→ Work to complete
An exact transcript of the records is what this task asks for.

→ Given data

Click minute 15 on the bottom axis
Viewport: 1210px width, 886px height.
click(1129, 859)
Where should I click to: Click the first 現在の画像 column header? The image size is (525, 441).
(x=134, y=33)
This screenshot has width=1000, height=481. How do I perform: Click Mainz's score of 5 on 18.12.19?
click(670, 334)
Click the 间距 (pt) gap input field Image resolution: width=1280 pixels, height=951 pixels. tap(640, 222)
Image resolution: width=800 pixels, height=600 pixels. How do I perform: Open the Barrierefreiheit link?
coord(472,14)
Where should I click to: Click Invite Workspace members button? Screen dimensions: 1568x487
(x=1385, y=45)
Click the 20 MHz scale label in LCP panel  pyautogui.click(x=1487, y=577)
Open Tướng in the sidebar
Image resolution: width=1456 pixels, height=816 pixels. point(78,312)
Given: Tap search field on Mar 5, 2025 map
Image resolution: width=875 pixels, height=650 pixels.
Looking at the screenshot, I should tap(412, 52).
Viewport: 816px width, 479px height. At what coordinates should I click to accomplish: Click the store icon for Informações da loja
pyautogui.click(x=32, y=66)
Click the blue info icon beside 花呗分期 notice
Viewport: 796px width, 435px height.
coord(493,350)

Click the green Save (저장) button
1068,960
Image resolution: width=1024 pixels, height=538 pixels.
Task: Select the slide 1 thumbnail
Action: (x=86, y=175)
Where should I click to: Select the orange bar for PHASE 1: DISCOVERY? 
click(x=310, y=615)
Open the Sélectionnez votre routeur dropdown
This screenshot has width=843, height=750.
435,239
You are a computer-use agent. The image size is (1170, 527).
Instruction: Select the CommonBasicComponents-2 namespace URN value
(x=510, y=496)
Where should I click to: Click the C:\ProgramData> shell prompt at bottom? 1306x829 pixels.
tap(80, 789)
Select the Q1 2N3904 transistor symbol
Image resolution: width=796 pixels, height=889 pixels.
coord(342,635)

→ Reply
Click minute 15 on the bottom axis
Viewport: 1210px width, 886px height.
click(1129, 859)
Where should I click to: Click the first 現在の画像 column header? The image size is (525, 441).
(x=134, y=33)
This screenshot has width=1000, height=481. How do I perform: Click Mainz's score of 5 on 18.12.19?
click(670, 334)
Click the 间距 (pt) gap input field Image resolution: width=1280 pixels, height=951 pixels. tap(640, 222)
Image resolution: width=800 pixels, height=600 pixels. How do I perform: Open the Barrierefreiheit link?
coord(472,14)
Where should I click to: Click Invite Workspace members button? Screen dimensions: 1568x487
(x=1385, y=45)
Click the 20 MHz scale label in LCP panel  pyautogui.click(x=1487, y=577)
Open Tướng in the sidebar
Image resolution: width=1456 pixels, height=816 pixels. point(78,312)
Given: Tap search field on Mar 5, 2025 map
Image resolution: width=875 pixels, height=650 pixels.
Looking at the screenshot, I should tap(412, 52).
Viewport: 816px width, 479px height. At what coordinates should I click to accomplish: Click the store icon for Informações da loja
pyautogui.click(x=32, y=66)
Click the blue info icon beside 花呗分期 notice
Viewport: 796px width, 435px height.
coord(493,350)

Click the green Save (저장) button
1068,960
Image resolution: width=1024 pixels, height=538 pixels.
Task: Select the slide 1 thumbnail
Action: (x=86, y=175)
Where should I click to: Select the orange bar for PHASE 1: DISCOVERY? 
click(x=310, y=615)
Open the Sélectionnez votre routeur dropdown
This screenshot has width=843, height=750.
435,239
You are a computer-use agent. The image size is (1170, 527).
Instruction: Select the CommonBasicComponents-2 namespace URN value
(x=510, y=496)
Where should I click to: Click the C:\ProgramData> shell prompt at bottom? 1306x829 pixels.
tap(80, 789)
Select the Q1 2N3904 transistor symbol
Image resolution: width=796 pixels, height=889 pixels.
coord(342,635)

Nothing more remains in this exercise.